All usage of 0.20.x and earlier under com.netflix.rxjava should eventually be migrated to RxJava 1.x and io.reactivex. This was done as part of the migration of the project from Netflix/RxJava to ReactiveX/RxJava and ReactiveX/RxAndroid.

During the transition it will be possible for an application to resolve both the com.netflix.rxjava and io.reactivex artifacts. This is unfortunate but was accepted as a reasonable cost for adopting the new name as we hit version 1.0.

The RxJava 0.20.x branch is being maintained with bug fixes on the com.netflix.rxjava GroupId until version 1.0 Final is released to allow time to migrate between the artifacts.

Binaries

Binaries and dependency information for Maven, Ivy, Gradle and others can be found at http://search.maven.org.

Example for Maven:

<dependency>
    <groupId>io.reactivex</groupId>
    <artifactId>rxandroid</artifactId>
    <version>0.24.0</version>
</dependency>

and for Ivy:

<dependency org="io.reactivex" name="rxandroid" rev="0.24.0" />

and for Gradle:

compile 'io.reactivex:rxandroid:0.24.0'

Build

To build:

$ git clone git@github.com:ReactiveX/RxAndroid.git
$ cd RxAndroid/
$ ./gradlew build

Futher details on building can be found on the RxJava Getting Started page of the wiki.

Sample usage

We are working on a samples project which provides runnable code samples that demonstrate common Rx patterns and their use in Android applications.

Observing on the UI thread

One of the most common operations when dealing with asynchronous tasks on Android is to observe the task's result or outcome on the main UI thread. Using vanilla Android, this would typically be accomplished with an AsyncTask. With RxJava instead you would declare your Observable to be observed on the main thread:

public class ReactiveFragment extends Fragment {

    @Override
    public void onCreate(Bundle savedInstanceState) {
        super.onCreate(savedInstanceState);
        Observable.from("one", "two", "three", "four", "five")
                .subscribeOn(Schedulers.newThread())
                .observeOn(AndroidSchedulers.mainThread())
                .subscribe(/* an Observer */);
    }

This will execute the Observable on a new thread, and emit results through onNext on the main UI thread.

Observing on arbitrary threads

The previous sample is merely a specialization of a more general concept, namely binding asynchronous communication to an Android message loop using the Handler class.
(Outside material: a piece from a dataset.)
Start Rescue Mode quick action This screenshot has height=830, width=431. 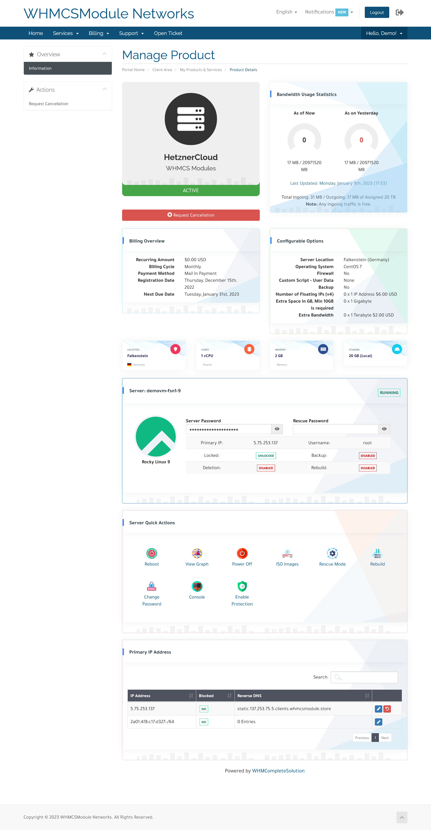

In order to observe an Observable on an arbitrary thread, create a Handler bound to that thread and use the AndroidSchedulers.handlerThread scheduler:

new Thread(new Runnable() {
    @Override
    public void run() {
        final Handler handler = new Handler(); // bound to this thread
        Observable.from("one", "two", "three", "four", "five")
                .subscribeOn(Schedulers.newThread())
                .observeOn(AndroidSchedulers.handlerThread(handler))
                .subscribe(/* an Observer */)

        // perform work, ...
    }
}, "custom-thread-1").start();

This will execute the Observable on a new thread and emit results through onNext on "custom-thread-1". (This example is contrived since you could as well call observeOn(Schedulers.currentThread()) but it shall suffice to illustrate the idea.)

Bugs and Feedback

For bugs, questions and discussions please use the Github Issues.

LICENSE

Licensed under the Apache License, Version 2.0 (the "License"); you may not use this file except in compliance with the License. You may obtain a copy of the License at

http://www.apache.org/licenses/LICENSE-2.0

Unless required by applicable law or agreed to in writing, software distributed under the License is distributed on an "AS IS" BASIS, WITHOUT WARRANTIES OR CONDITIONS OF ANY KIND, either express or implied. See the License for the specific language governing permissions and limitations under the License.